SALT LAKE CITY — The Utah Partners for Health Mobile Medical Clinic has served more than 25,000 patients since it started roaming the valley in 2007.
A new and improved, 38-foot version of the clinic hit the streets this week, with the capacity to see even more patients.
"My community will appreciate it forever," said Gilberto "Juan" Rejón Magana, a longtime community advocate and founder of the Hartland Community 4 Youth and Families.
"Hartland needs it," he said, adding that the former mobile clinic — a 31-foot trailer manufactured in 1997 — had gotten too small for the growing needs of the surrounding communities.
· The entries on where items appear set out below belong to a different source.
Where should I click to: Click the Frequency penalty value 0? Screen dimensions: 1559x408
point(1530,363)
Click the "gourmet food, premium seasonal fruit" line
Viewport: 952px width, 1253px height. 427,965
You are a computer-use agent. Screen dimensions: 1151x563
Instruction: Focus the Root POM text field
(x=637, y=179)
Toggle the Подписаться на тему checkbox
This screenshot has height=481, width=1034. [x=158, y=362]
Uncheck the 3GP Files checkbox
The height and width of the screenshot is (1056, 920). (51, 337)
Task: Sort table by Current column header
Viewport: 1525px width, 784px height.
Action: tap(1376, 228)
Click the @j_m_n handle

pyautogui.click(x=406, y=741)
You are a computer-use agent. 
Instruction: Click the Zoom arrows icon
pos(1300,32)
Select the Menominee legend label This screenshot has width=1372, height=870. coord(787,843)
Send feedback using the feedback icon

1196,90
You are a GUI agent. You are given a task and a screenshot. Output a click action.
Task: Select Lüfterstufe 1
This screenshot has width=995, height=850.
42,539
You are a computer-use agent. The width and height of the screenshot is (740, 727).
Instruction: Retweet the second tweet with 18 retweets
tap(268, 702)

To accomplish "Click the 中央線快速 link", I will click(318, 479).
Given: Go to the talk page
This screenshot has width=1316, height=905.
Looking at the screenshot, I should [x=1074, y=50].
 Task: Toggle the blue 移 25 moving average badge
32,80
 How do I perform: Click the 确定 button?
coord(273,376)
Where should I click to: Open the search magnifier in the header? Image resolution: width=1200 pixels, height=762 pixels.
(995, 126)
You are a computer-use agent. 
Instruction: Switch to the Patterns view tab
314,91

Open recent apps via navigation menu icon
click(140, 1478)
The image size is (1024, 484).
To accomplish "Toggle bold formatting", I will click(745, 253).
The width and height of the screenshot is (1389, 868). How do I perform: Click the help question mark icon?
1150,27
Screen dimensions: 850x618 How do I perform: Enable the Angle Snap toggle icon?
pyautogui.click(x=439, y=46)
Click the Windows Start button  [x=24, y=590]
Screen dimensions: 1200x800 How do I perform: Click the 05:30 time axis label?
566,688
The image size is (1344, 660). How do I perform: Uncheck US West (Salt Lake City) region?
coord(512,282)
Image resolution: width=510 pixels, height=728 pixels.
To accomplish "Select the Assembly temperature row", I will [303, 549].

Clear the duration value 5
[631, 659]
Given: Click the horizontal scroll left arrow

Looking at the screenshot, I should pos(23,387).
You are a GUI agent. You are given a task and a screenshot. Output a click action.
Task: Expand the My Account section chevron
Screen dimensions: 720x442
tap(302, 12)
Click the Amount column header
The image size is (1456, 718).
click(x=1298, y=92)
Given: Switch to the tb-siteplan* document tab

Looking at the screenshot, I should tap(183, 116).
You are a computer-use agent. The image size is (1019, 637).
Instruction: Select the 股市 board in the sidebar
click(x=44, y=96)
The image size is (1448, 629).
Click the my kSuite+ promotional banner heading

"It was cramped and it was difficult to do what we needed to do," said Kurt Micka, Utah Partners for Health executive director. The new trailer will travel to 41 locations throughout Salt Lake and Tooele counties, providing a variety of health care services three days a week.
The mobile medical clinic serves the counties’ uninsured population, people with Medicare or Medicaid coverage, or those who earn less than 200 percent of the federal poverty level ($51,500 for a family of four).
"We don’t want anybody that lacks access to care to not get a health care visit," Micka said. "Our mission is to fill the gaps in the health care system."
The effort to reach Utah’s underserved populations, including refugees, immigrants and the homeless, is "just what the doctor ordered," said Rep. Ben McAdams, D-Utah, who helped cut the ribbon on the clinic at the Hartland Partnership Center on Thursday.
State Sen. Kathleen Riebe, D-Cottonwood Heights, teaches in the Granite School District and said the mobile clinic will serve an important need, particularly when it is parked outside various schools.
"As a teacher, I know it is so important for our kids to be able to concentrate, listen and learn and they can’t do that when they are hurting," she said, adding that kids should also be taught how important health care is throughout their lives, "not just when they’re injured, or when they’re sick or when they need to do wellness checkups."
The old clinic could get to 10 or 11 patients each day it was in operation, but, with the new one, it is possible to reach 15 to 25 every day, said Maria Zavala, the mobile clinic coordinator with Utah Partners for Health. She said two exam rooms offer more space to see more people.
"There is a lot of people who need it," she said.
Micka said the mobile clinic has two full-time medical providers who can treat acute conditions, sore throats and coughs, influenza, ingrown toenails, but also identify and treat high blood pressure and diabetes, screen for mental health conditions and do wellness exams, including pap smears and breast exams for women.
Most of the care provided by the mobile clinic is free to the patient.
"It makes a huge difference for kids and families to have access to health care in their neighborhoods," said United Way CEO Bill Crim, who also attended the clinic opening on Thursday.
The mobile medical clinic is often accompanied by Charity Vision, a separate mobile eye care clinic, which also provides a service that the surrounding communities need in the form of eye exams and glasses. Eye care is also offered at low or no cost to qualifying patients.
The schedule of locations for the mobile clinic is posted online, at upfh.org, and potential patients can call 385-204-6257 for an appointment.